En vertu de ces dispositions, il appartient au juge des référés d’assortir sa décision de suspension des obligations provisoires qui en découlent pour l’administration et lorsque celui-ci, saisi de conclusions à fins de suspension, décide d’ordonner des mesures conservatoires, celles-ci ne produisent leurs effets que dans l’attente du jugement au fond de la requête à fin d’annulation de la décision contestée.
Compte tenu du motif de suspension retenu, il y a lieu de faire droit aux conclusions de M. B... et d’enjoindre à la préfète de l’Isère, de procéder au réexamen de sa demande de titre de séjour. Dans les circonstances de l’espèce il y a lieu de prescrire l’exécution de cette mesure dans le délai de deux mois à compter de la notification de la présente ordonnance. Il n’y pas lieu dans ces mêmes circonstances d’assortir cette injonction d’une astreinte.
La préfète de l’Isère ayant délivré à M. B... une attestation de prolongation d’instruction la présente décision n’implique pas de lui délivrer un tel document. Ses conclusions à fin d’injonction sur ce point doivent ainsi être rejetées.
Sur les conclusions relatives aux frais non compris dans les dépens :
Aux termes de l’article L. 761-1 du code de justice administrative : « Dans toutes les instances, le juge condamne la partie tenue aux dépens ou, à défaut, la partie perdante, à payer à l’autre partie la somme qu’il détermine, au titre des frais exposés et non compris dans les dépens.

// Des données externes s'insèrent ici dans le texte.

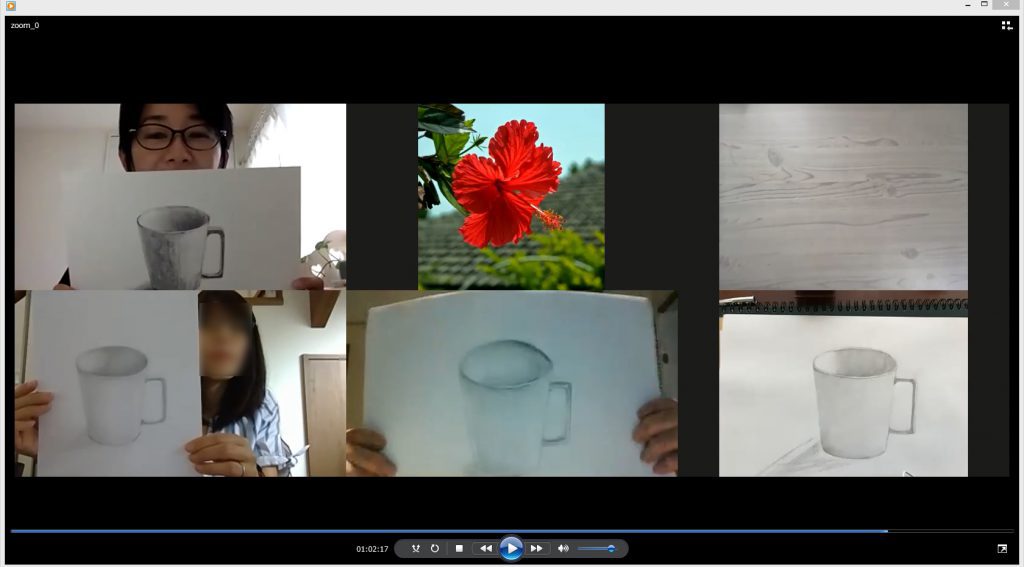Stop the video playback
1024x567 pixels.
(x=459, y=548)
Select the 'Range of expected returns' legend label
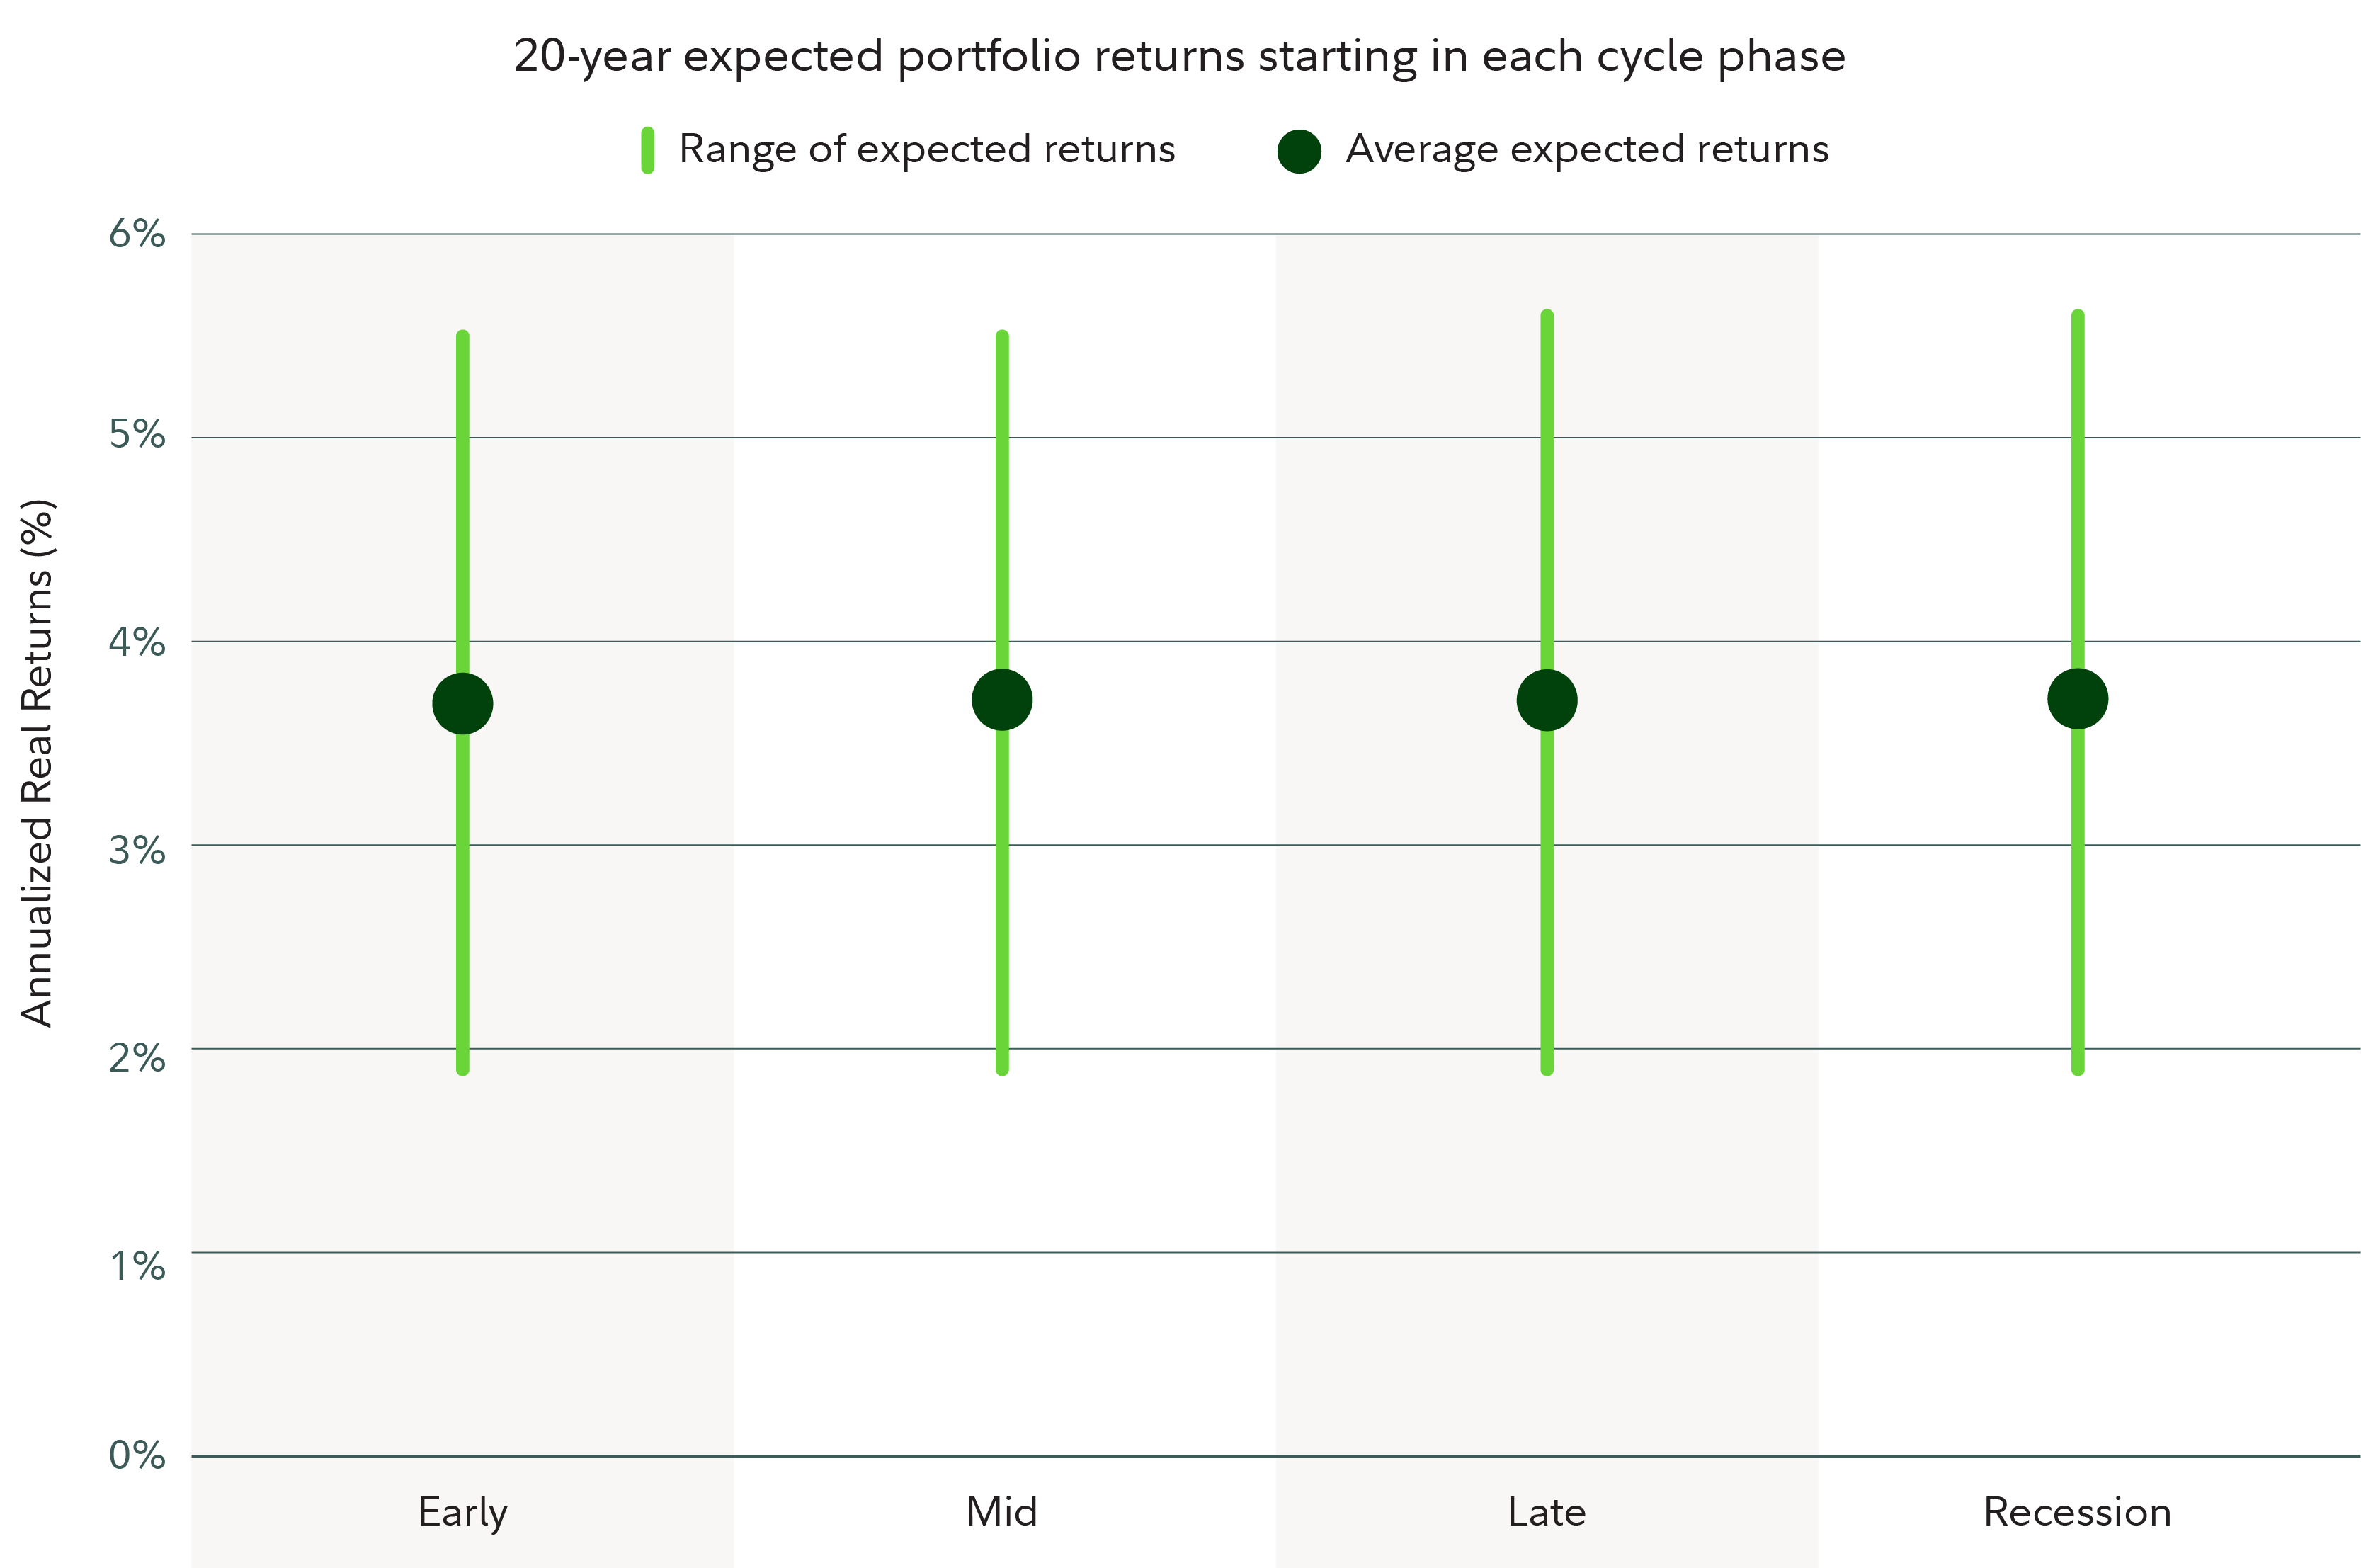 [927, 149]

Le juge tient compte de l’équité ou de la situation économique de la partie condamnée. Il peut, même d’office, pour des raisons tirées des mêmes considérations, dire qu’il n’y a pas lieu à cette condamnation. ».
Il y a lieu, dans les circonstances de l’espèce, en application de ces dispositions, de mettre à la charge de l’Etat une somme de 1 000 euros qu’il paiera à M. B..., au titre des frais non compris dans les dépens que ce dernier a exposés.

O R D O N N E :


Article 1er
:
Il est donné acte à M. B... qu’il a renoncé à ses conclusions relatives au bénéfice à titre provisoire de l’aide juridictionnelle.
: L’exécution de la décision implicite par laquelle la préfète de l’Isère a rejeté la demande de renouvellement de son titre de séjour de M. B... est suspendue
:
Il n’y a pas lieu de statuer sur les conclusions de M. B... à fin de suspension relatives à l’attestation de prolongation d’instruction.
: Il est enjoint à la préfète de l’Isère de réexaminer la demande du titre de séjour de M. B... dans un délai de deux mois à compter de la notification de la présente ordonnance.
:
L’Etat versera une somme de 1 000 euros à M. B... en application des dispositions de l’article L. 761-1 du code de justice administrative.
:
Le surplus des conclusions de la requête est rejeté.
:
La présente ordonnance sera notifiée à M. A... B..., au ministre de l’intérieur.
Copie en sera délivrée à la préfète de l’Isère.

Fait à Grenoble, le 29 janvier 2026.

Le juge des référés,




P. Thierry

La République mande et ordonne au ministre de l’intérieur en ce qui le concerne ou à tous commissaires de justice à ce requis en ce qui concerne les voies de droit commun contre les parties privées, de pourvoir à l’exécution de la présente décision.